If you've ever stared at the blinking cursor on a snow white document, you know the frustration of trying to summon your creativity. You sit there idly, slowly gaining awareness of the tick of your watch and the assignment's impeding deadline. But fear not, new research reveals how simply dimming the lights, or even telling a story about the dark, can spark that creativity.

Our environment plays a substantial, and sometimes unexplained, role in how we live our lives. A new set of studies from two German universities helps detangle some of that mystery, showing how priming the brain with darkness and dimming the lights in a workplace both produce enhanced creativity in members of that environment.

Anna Steidle from the University of Stuttgart and Lioba Werth from the University of Hohenheim performed six studies to bolster their thesis.

The first featured 114 German undergraduates who Steidle and Werth arranged in small clusters, of two or three, and separated them according to varying light levels: 150 lux (dim light), 500 lux (conventional office lighting), and 1,500 lux (very bright light). After letting the subjects acclimate themselves to the environment, the researchers gave each group creative insight problems, which were designed to test the subjects' ability to think laterally in a short amount of time.

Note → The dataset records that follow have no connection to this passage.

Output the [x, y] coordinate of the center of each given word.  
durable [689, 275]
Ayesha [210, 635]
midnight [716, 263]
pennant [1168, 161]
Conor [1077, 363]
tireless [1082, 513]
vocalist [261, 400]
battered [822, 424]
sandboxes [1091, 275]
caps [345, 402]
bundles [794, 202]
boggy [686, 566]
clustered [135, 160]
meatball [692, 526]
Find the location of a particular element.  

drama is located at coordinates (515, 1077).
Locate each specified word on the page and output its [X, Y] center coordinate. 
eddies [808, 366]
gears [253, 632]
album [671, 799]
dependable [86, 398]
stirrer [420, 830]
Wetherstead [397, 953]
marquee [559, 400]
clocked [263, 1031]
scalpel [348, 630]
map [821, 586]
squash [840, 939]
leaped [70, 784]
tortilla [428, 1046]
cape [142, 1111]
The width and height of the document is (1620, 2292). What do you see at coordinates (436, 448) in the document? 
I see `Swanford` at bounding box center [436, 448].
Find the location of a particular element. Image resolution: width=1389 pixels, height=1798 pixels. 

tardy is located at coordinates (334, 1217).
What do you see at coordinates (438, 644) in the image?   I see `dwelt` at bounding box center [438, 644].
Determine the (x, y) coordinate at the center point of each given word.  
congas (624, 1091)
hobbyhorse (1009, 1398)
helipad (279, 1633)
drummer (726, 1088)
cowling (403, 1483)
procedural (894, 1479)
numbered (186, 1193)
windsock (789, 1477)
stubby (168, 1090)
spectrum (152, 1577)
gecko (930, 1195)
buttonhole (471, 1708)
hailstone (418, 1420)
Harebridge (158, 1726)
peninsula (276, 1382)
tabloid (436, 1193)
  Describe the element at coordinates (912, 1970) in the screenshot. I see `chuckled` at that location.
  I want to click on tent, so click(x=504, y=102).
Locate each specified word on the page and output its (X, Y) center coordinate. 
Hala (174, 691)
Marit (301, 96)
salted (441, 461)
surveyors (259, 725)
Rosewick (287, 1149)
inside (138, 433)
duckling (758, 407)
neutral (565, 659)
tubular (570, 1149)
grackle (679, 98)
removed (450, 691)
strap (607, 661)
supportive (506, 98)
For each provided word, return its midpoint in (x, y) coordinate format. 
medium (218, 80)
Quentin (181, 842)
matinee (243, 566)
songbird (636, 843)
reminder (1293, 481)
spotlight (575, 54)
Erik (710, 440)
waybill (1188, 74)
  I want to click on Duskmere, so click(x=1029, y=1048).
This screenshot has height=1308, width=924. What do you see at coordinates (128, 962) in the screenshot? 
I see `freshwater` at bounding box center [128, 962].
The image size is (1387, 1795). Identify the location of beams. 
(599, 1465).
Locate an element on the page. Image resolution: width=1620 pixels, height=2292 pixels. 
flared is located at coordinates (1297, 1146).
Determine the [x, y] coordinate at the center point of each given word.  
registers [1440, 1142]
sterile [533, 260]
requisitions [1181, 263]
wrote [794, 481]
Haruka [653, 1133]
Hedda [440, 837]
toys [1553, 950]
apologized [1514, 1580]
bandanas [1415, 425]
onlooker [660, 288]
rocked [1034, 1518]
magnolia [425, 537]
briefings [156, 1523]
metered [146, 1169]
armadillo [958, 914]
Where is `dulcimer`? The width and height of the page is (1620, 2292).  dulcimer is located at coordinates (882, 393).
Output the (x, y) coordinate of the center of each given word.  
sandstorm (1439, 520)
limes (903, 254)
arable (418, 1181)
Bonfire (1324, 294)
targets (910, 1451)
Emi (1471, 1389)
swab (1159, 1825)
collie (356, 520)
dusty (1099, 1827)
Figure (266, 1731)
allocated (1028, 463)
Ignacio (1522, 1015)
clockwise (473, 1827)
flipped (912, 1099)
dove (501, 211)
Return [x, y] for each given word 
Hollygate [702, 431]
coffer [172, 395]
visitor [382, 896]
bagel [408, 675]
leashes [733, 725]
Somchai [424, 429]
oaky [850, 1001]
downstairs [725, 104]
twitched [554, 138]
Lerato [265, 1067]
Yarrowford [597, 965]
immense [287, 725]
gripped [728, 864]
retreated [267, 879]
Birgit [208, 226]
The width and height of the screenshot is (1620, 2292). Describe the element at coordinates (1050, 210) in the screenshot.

The results confirmed their thesis. Groups working under dim light solved significantly more problems correctly than the other two groups. What's more, they also reported feeling "free from constraints" more often than the other groups. Those working in regular lighting showed no marked difference from the participants in very bright light.

"These results indicate that dim illumination heightens perceived freedom from constraints," the researchers concluded, "which in turn improves creative performance."

Interestingly enough, the simple act of a person describing when she was in the dark can also boost creativity, due to a psychological effect known as priming. The effect occurs when a person subconsciously moves a thought or idea to the front of their brain as a result of recent exposure to that idea.

This finding came after Steidle and Werth asked two groups to draw a space alien following their story, with one group's stories focusing on dark events and the other's on brightly lit events. Those who recalled times of darkness drew more detailed, creative renditions of the alien.

Steidle and Werth hesitate to praise dim lighting in all aspects of creativeness, however. They draw a distinction when they define innovation as having two parts: idea generation, and then analysis and implementation. Their studies suggest dim light only helps with the first part. Analysis and implementation happen most efficiently in brightly lit environments, they found.

"Creativity may begin in the dark," Steidle and Werth wrote, "but it shouldn't end there."

Perhaps it's the newfound shadows, the dark pockets around the room that dissolve a person's creative boundaries. The light exposes our mistakes, as it were, so we can find comfort when shrouded in the dimness. Whatever the case may be, Steidle and Werth remain confident that bright light subtracts from our potential panache.

"Darkness changes a room's visual message," they explained, adding that the move from dark to light can also have symbolic power — a transition characterized by the "Eureka" moment, a light bulb going off above one's head, or the change from a snow white document to a wall of newly inspired text.